Speaking during an interview with The Punch, the Nigerian businessman said there has been more revelation and clarity regarding the death of his daughter.
He said the impression he got from Alanis’s mother was that they should have a single lawyer to represent both him and his ex-wife. He alleged that his former wife told him not to communicate with the legal team, which he found strange but agreed to.
“I trusted her. It was the first day of the hearing, and the way the barrister representing us acted when I tried to speak with him was off-putting. When I asked if they could give him the phone, I was trying to raise a point, but he didn’t want to speak to me. I found it strange.
“How can you not even speak to me before the hearing to hear my perspective? He just discounted everything.”
He said when the hearing began, Alanis’s boyfriend, Ryan Leggett, was present remotely. He told the judge that the lawyer was not representing him as an interested party and that he had the right to ask questions and give his own evidence.
He said he told the judge that he wanted to present his own evidence and ask questions.
“The judge said he had to adjourn it so that they could get submissions from the other interested parties; at this point, Ryan was also implicated,” he said.
He explained that when the hearing resumed, Ryan did not also show up. The judge asked the police if they had any objections, but the police did not object.
He claimed Alanis’s mother was the one giving instructions to the lawyer on how to proceed. According to him, to his surprise, the lawyer opposed Alanis’s father, who presented evidence to the court.
Ogundipe said, “The judge overruled that and called me to give out the evidence. I provided the evidence and requested to ask questions as an interested party. They said the coroner should allow me to submit my questions in writing. When it was Alanis’s mother’s turn, the barrister acted in opposition.” READ FULL STORY HERE>>>CLICK HERE TO CONTINUE READING>>>
He said it was at that point that he knew he was vindicated about the suspicions of the mother he had all along.
“Ogundipe said that before Alanis died, her mother failed to report what her late daughter had told her about Ryan, even from the point where he assaulted her.
She failed as a mother to encourage Alanis to end the relationship before he actually broke into her, even after Alanis reported the case to her mother,” he said.
He alleged that Alanis’s mother failed to report the case to the police. According to him, even after his daughter died, his ex-wife still did not report the case to the police.
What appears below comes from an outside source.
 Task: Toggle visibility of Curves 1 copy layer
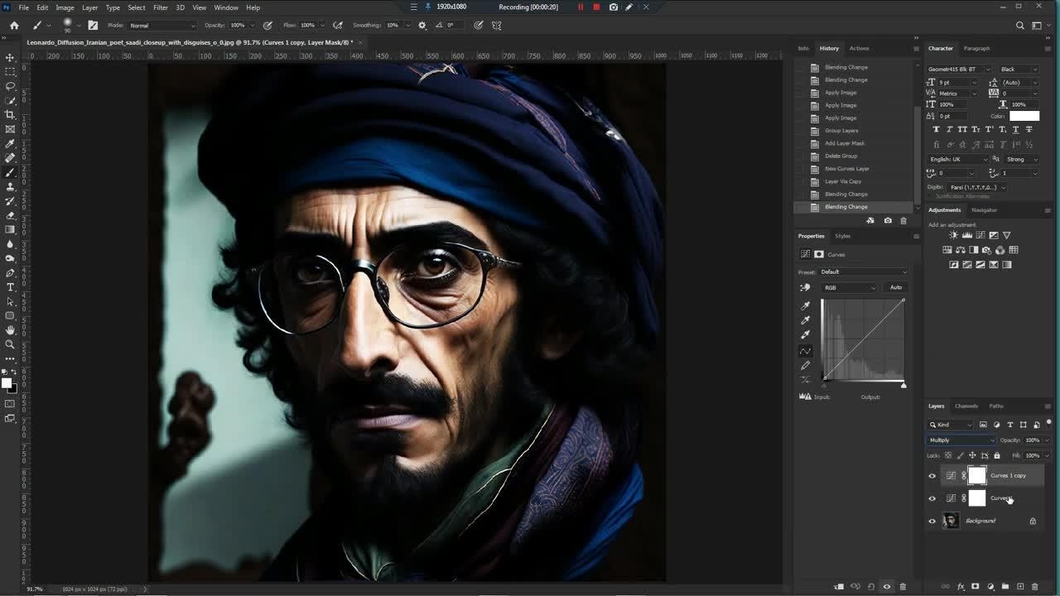932,476
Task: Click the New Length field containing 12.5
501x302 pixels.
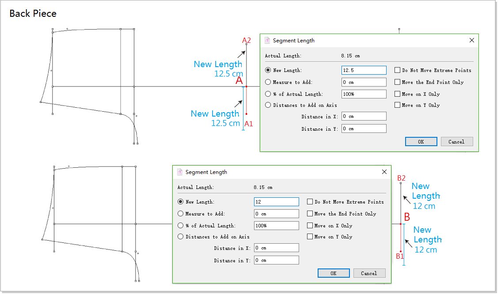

“I was the first person to report to the police on the 14th of June 2023. After that, the mother started speaking about it. It made me remember my initial suspicions: why was she hurrying for the body to be cremated before any coroner’s investigation could commence? The autopsy they did wasn’t forensic,” he said.
He alleged that they had hidden all evidence because the mother gave Alanis a tablet the day before she died and on the day she died.
“The mother did mention in her statement that the impression she conveyed in court and to the police was that Alanis was the one who took the antidepressant tablet herself. Antidepressants are known to induce suicide if overdosed.
“When the police arrived at Alanis’s flat where she had died at 9 pm, Ryan had been repeatedly calling her mother’s phone. Initially, her mother refused to pick up and answer the call, but once the policeman arrived, she was forced to give him the phone.
He said the mother hid a lot of things from him. He also mentioned he was unaware that his late daughter had been taking antidepressants or had been abused by her boyfriend in any way until after she died.
“The reason the mother gave me was that she doesn’t want me to take Alanis away from her. They concluded that Alanis has short-term financial difficulties and that the breakup of a loving relationship led her to do it, which I don’t agree with,” he said.
He said she was expecting 100,000 pounds in three days, she had just received her salary day before she died, which was the day broken to her phone.
“She has not sold the car I bought for her, nor has she sold her jewelry. How can it be financial difficulties? he said.
Ogundipe said the big lesson from this is that when anybody you know dies, especially a loved one, and people start asking what killed them, don’t give out any information until you get to the bottom of it.
He said the very first information you give to people is what they will hold on to and believe, just as he initially believed what Alanis’s mother was telling him.
He added that people have held onto that story and what they believed, so now, for him, digging deeper reveals that it’s contrary to what people want to hear anymore due to their bias.